Tuesday, August 28, 2012

Remembering the Man on the Moon



“How alarmingly distance has shrunk,” Sebastiaan Brill wrote in the Burger, referring to “Sunday night...when you could hear how the space traveller’s space craft descended foot by foot to the surface of the moon...”  South Africans, unlike the worldwide television audience of around 600 million, had to experience the moon landings sitting glued to the radio.

Interestingly, the moon landings prompted a lot of fuss about television in South Africa.  The Sunday Times wrote at the time that since we didn’t have television, South Africa would be deprived of seeing the “greatest human event”.  

Who was Neil Armstrong?

Many of the current generation, born since the 1970’s, have a limited idea of what actually happened on that Sunday in June, on the moon.  And even less, what sort of character Armstrong was – a man who earned his pilot’s license before his driver’s, and was flying sorties over North Korea at the tender age of 19.
The mark that sets the first man on the moon apart from everyone else seems to be one thing in particular: Neil Armstrong’s modesty.  It’s for this reason too, that our best photo of man on the moon was taken by Armstrong of Aldrin, rather than the other way round.
In the excellent authorised biography of Armstrong by James R. Hansen, Armstrong's humble personality would have precluded him from telling Aldrin, "Hey, take a photo of me why don'tcha!" Aldrin himself admitted later to being 'intimidated' by having the focus of millions on him, and so admitted to not thinking 'creatively'.  Hence the best photos from that first lunar walk are Armstrong’s.

First Words

Many theories also surround Armstrong's famous words when he stepped on the moon's surface. Officially, Armstrong said: "That's one small step for man, one giant leap for mankind." Some crackle and distortion can be heard. There is of course a world of difference between what Armstrong said and what he thought he said. Armstrong says he meant to say: "That's one small step for a man..." By leaving out the article, Armstrong was in effect referring twice to 'mankind', with the first synecdoche making it grammatically flawed.

Worse still, by referring to himself as 'man', Armstrong would have been taking some license upon himself as representative of all human Earthlings, a license many would not be loathe to grant him during such a feat.

Despite the technical aspects, everyone knows what Armstrong was trying to say, and it remains one of the most memorable statements ever made. When did Armstrong think to say it, and what influenced him?

The Hobbit

Bilbo Baggins, in a scene in J.R.R. Tolkien's The Hobbit, leaps over the creature Gollum. Tokien describes this jump as 'not a great leap for a man, but a leap in the dark.' The fact that Armstrong named his farm Rivendell (the elf sanctuary in the Rings trilogy) would seem to support this theory. However Armstrong says he only read Tolkien's books after 1969.

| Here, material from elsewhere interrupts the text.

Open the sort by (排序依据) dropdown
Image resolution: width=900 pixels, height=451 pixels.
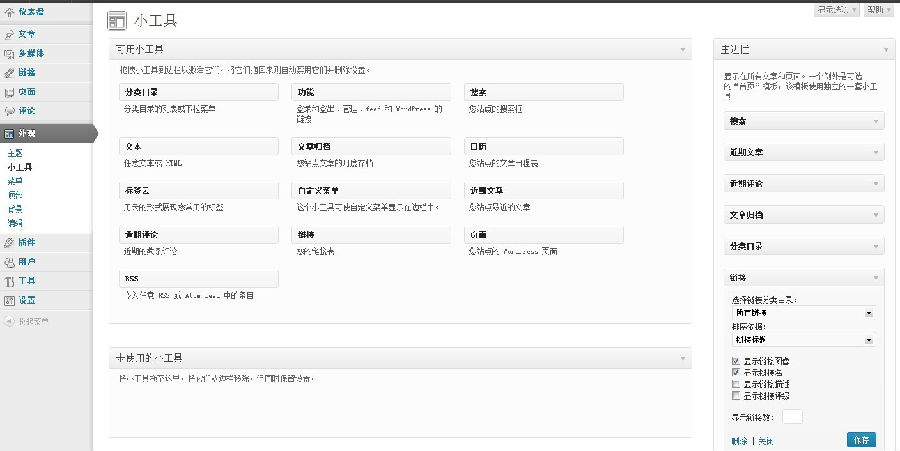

The plaque given to the two astronauts to place on the moon has the inscription, ‘We came in peace for all mankind," which may have sowed something of a seed in Armstrong's mind.

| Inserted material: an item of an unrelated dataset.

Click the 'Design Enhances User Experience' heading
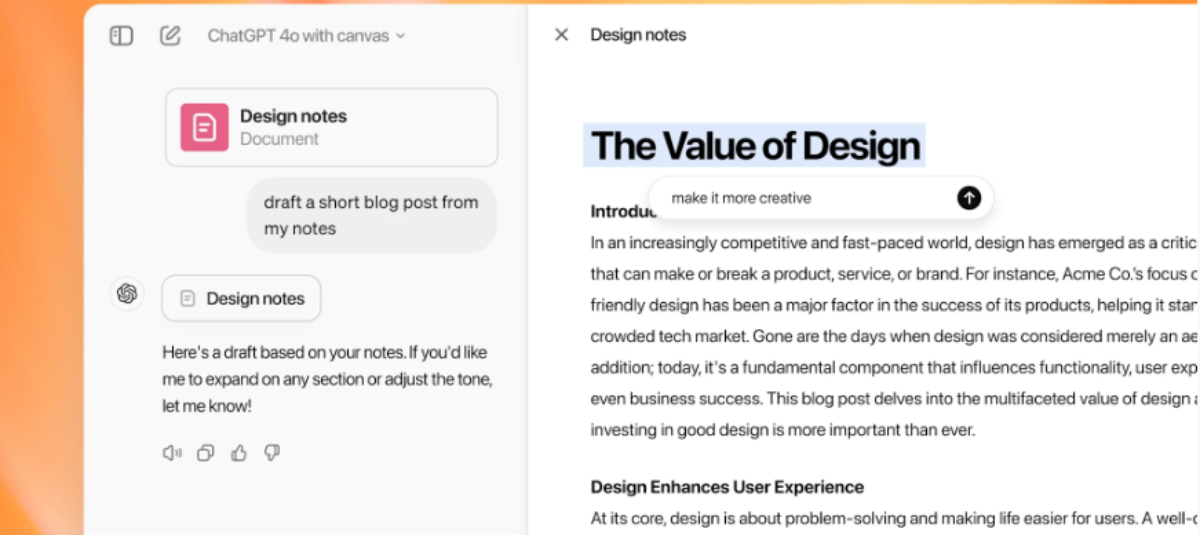pyautogui.click(x=727, y=487)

Armstrong says he thought of the statement only a few moments before stepping out of the LM. It was a spur of the moment thought which Armstrong says he merely associated with what he was doing - stepping out onto the moon.

Barbecue

Also fascinating in the Hansen biography is that the Columbia needed to rotate whilst flying between the moon and the Earth in order to prevent one side from becoming sizzling hot and the other from freezing.  Despite walking on the moon, the pair also slept on the moon for seven hours – spending in total over 21 hours on the moon surface.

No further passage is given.